EXCERPTED TEXT.
• • •

Why don't you GM if you're Mister Creativity? or at least talk to them about what you'd like to see?
>>
>>22686767
You'd think that. I tried doing that the first fight, resorted to just throwing moltovs from the bar (why'd the Chinese place have a bar? Fuck if I know) because it actually worked better than my psionics; and then he had these guys right next to me the next fight practically holding me up to the bar, and then he had them spray uzis into my guts since I couldn't retreat over the bar for some reason he didn't adequately explain.
>>
Sometimes having a THAT GUY can be awesome!
We played a 3.5 diablo game with two Playergroups, two Players each. Me a young powergrieving ex lut gholein wizard student and the other guy a fighter merc from the northlands ridden by PTSD which makes him hear inhuman voices, basically a demon commanding him and serving as an excuse for all kinds of shenanigans. Since it played in a diablo world the DM didn't cared about our alignment, so we were LE and CE.
After we spend the first sessions striving through the wilderness working for a lich and finding a cursed demonic helmet which got stuck on the mercs head, we finally arrived in a small town to rest and gather informations about the uprising of a demon army.

I told the merc to stay down. While I was minding my business, the merc started to drawing demonic runes on scrolls trying to make a dime at the local wonderous items shop. The shop keeper, while intrested in the helmet and a potential source of information about it's curse, told him to get the fuck out.
Angry about his unsuccessful plan the merc started to hack the men to pieces. The other people in the shop begin to scream at which point our DM gives him the hint that he might could get away through the backdoor, but instead he kills the customers, takes some stuff and walks out of the frontdoor. There the hugh northman with his colossal two handed axe and horned demonhelmet soaking in blood tries to convince the shivering guardsman that he was indeed not the murderer. When they told him to come to the prison nevertheless, he started to hack those guys to pieces until brought down by the rest of the guard and the towns cleric. Me standing on the other side of the road watching the bloodshed in disbelieve.
The player was pissed at me for betraying him by not helping him in the Fight and now having his character dying.

They announced his execution to be held in 3 days. A Paladin was send to slay the fiendish warrior.

Cont.
>>
Cont.
>>22687209

First I was trying to act as a negotiator and convincing the townfolk that it was the helmet possesing the poor soul, but with the clerics distrusting me my chances of saving his live were rather low.
Then I started to get Information about the towns defence and the cleric, let the blacksmith forge a new axe and spread rumors about undead on the local graveyard where I positioned my skeleton minions to murder the cleric who would be my biggest problem.

• • •

WHAT YOU NEED TO DO.
A: Check each statement against the tabletop gaming thread and say yes or no, quoting the words that decide it: (i) The narrator's character was a wizard student. (ii) The merc left the shop through the backdoor. (iii) The execution was set for three days later.
B: Carry the tabletop gaming thread forward from its last sentence.
The lines after this text have nothing to do with it.

DATASET.
• • •

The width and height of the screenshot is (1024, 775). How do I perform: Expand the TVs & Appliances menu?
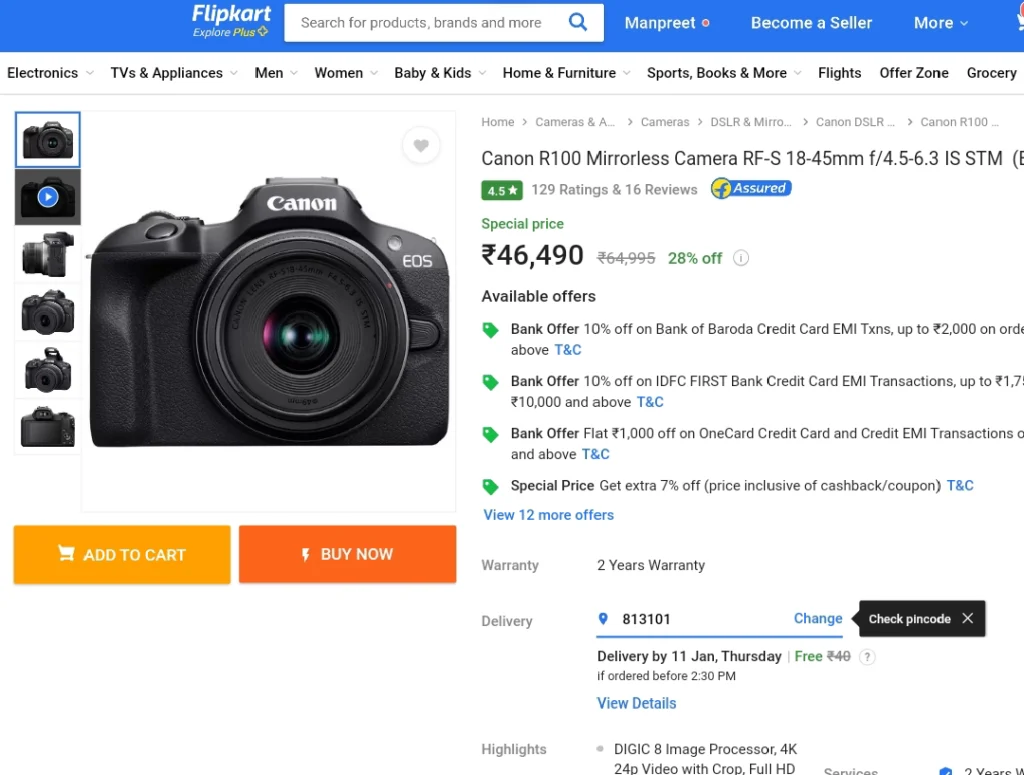(174, 73)
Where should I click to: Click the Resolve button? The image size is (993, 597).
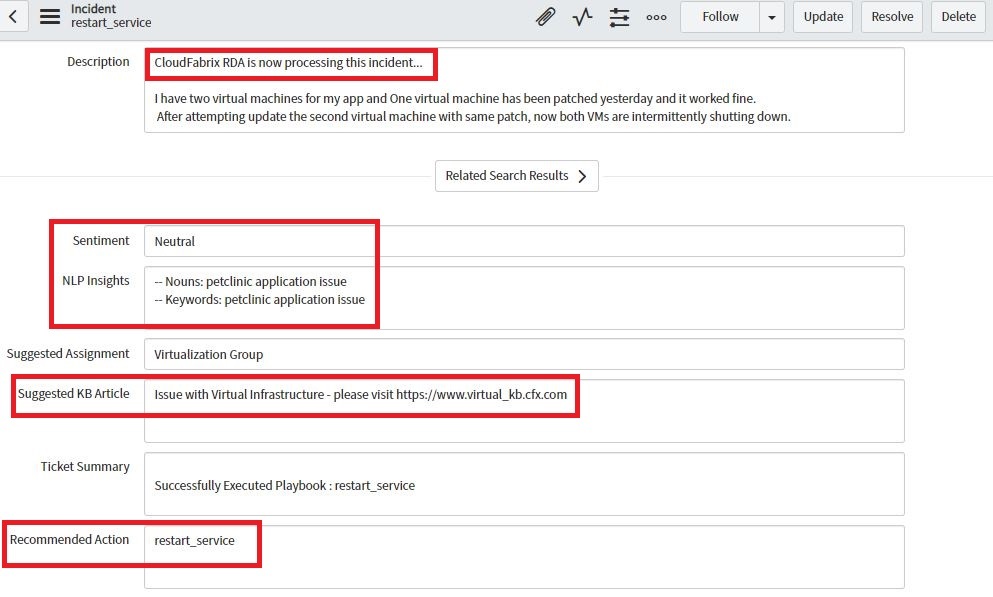coord(892,16)
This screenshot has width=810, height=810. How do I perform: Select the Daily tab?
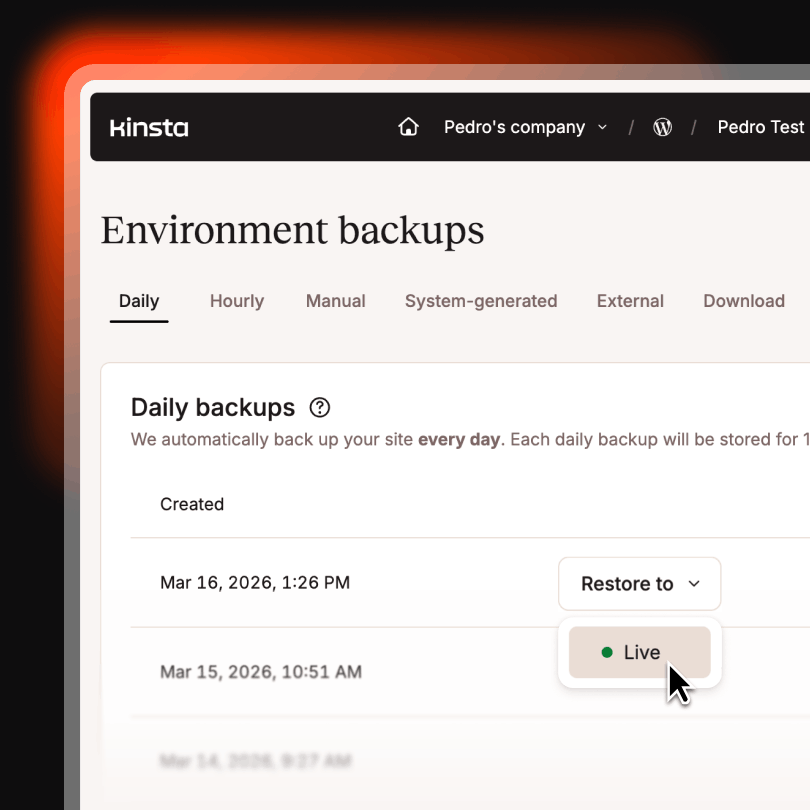tap(139, 300)
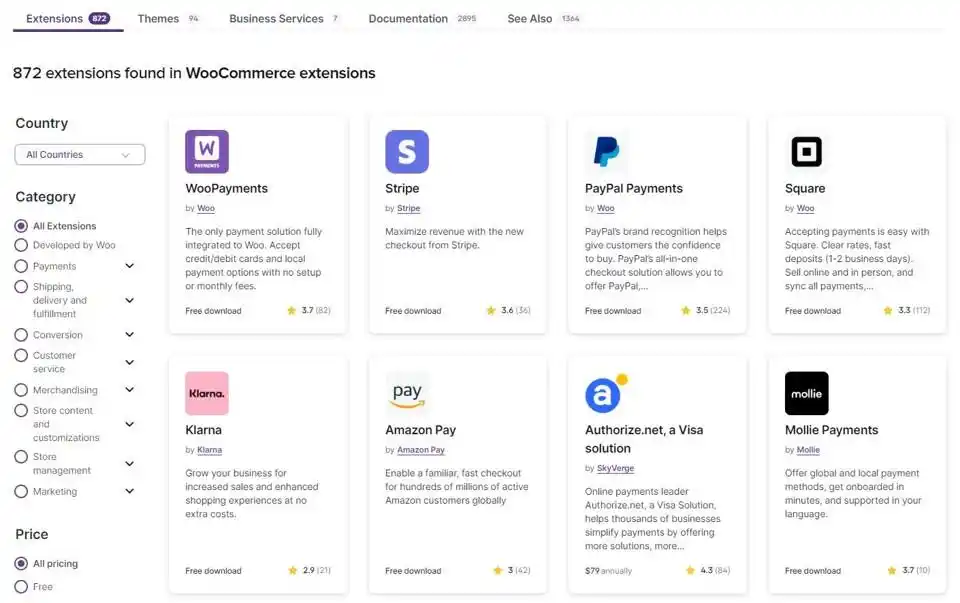Expand the Conversion category chevron
Image resolution: width=960 pixels, height=603 pixels.
[x=129, y=335]
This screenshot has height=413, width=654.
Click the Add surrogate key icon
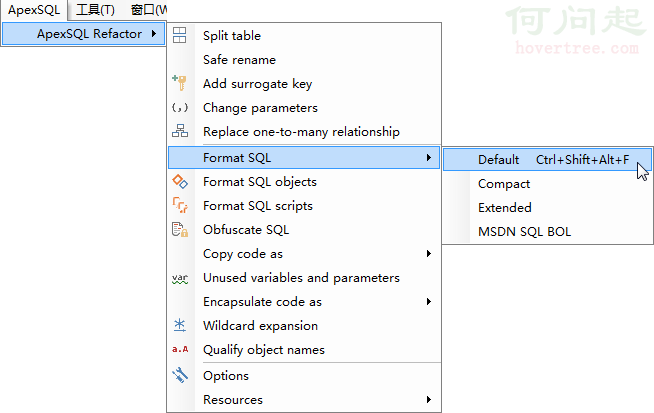180,83
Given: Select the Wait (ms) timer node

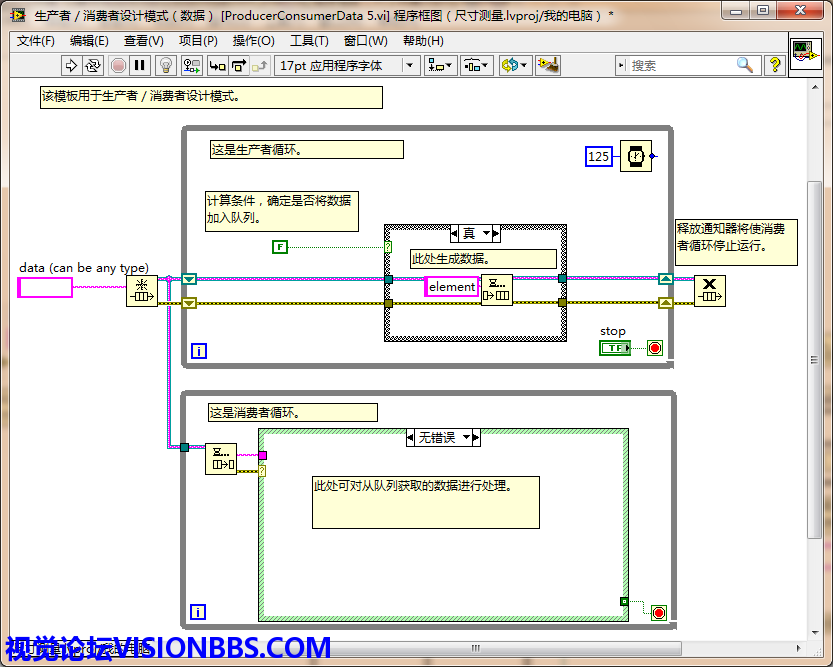Looking at the screenshot, I should pyautogui.click(x=635, y=156).
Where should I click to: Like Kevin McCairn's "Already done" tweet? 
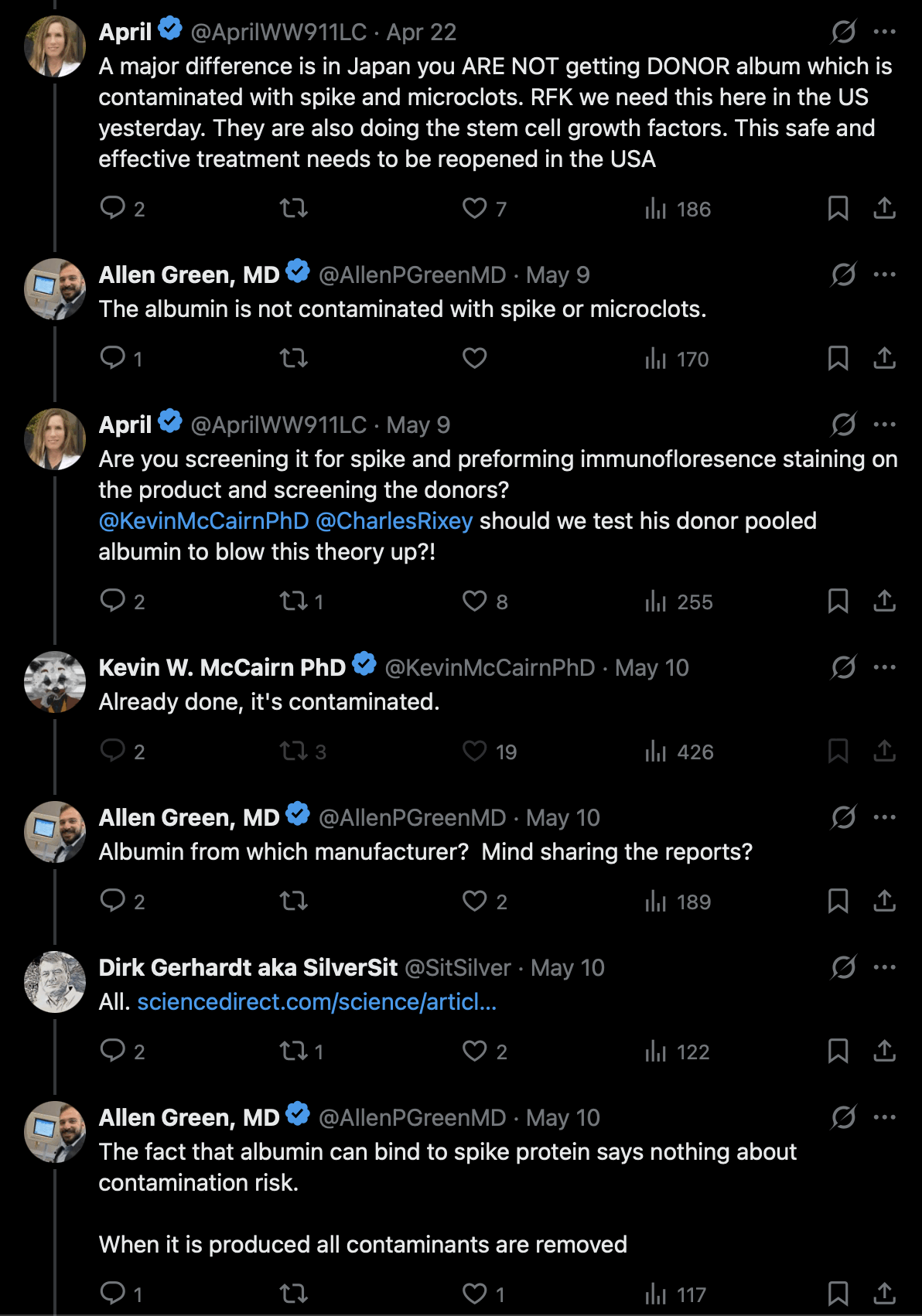pyautogui.click(x=489, y=751)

• • •

SOLVED PROBLEMS.
A:
(i) Yes: "Me a young powergrieving ex lut gholein wizard student"
(ii) No: "instead he kills the customers, takes some stuff and walks out of the frontdoor"
(iii) Yes: "They announced his execution to be held in 3 days."

B:
I offered my help to banish the undead and accompanied the cleric and a bunch of guards to the graveyard where I planned on ambush them. After a harsh battle the cleric was brought down and the city ready to conquer.
Dressed as the guards my Skeletons and me marched right into the town where they began to cause chaos.

Me making my way to the prison, freeing my bloodthristing companion, gifting him his new waraxe and letting him join the mayhem. After the city town was burned to the ground my companion declared his loyalty and from that on I had my own THAT GUY minion constantly interferring with my masterplan and I love it.

By the way, later I found out the other group had the Paladin who should had execute the merc and they were working for the cleric I killed.
I laughed like a mad villain when I heard they expected a big reward when coming back, only to find the town lying in ashes, which all was completly unplanned by the DM but he kinda loved it.
>>
Had a DM that penalized for talking in character during combat.

Honestly, other than that he was okay. But when the entire session is nothing but fighting monsters, IC banter is all the roleplaying you can get.
>>
I have a character that I am working on, and I just want to make sure that it wouldn't be That Guy-ish. If it is I'll abandon it.

I want to make an bard focused on Perform (Oratory). Except he doesn't think his a bard. He thinks that he's the son of a deity that doesn't really exist. His 'father' has a moral code, and he follows it, but what he thinks is lawful good is actually chaotic neutral. He preaches using his perform skills and will try to get converts using charisma and diplomacy.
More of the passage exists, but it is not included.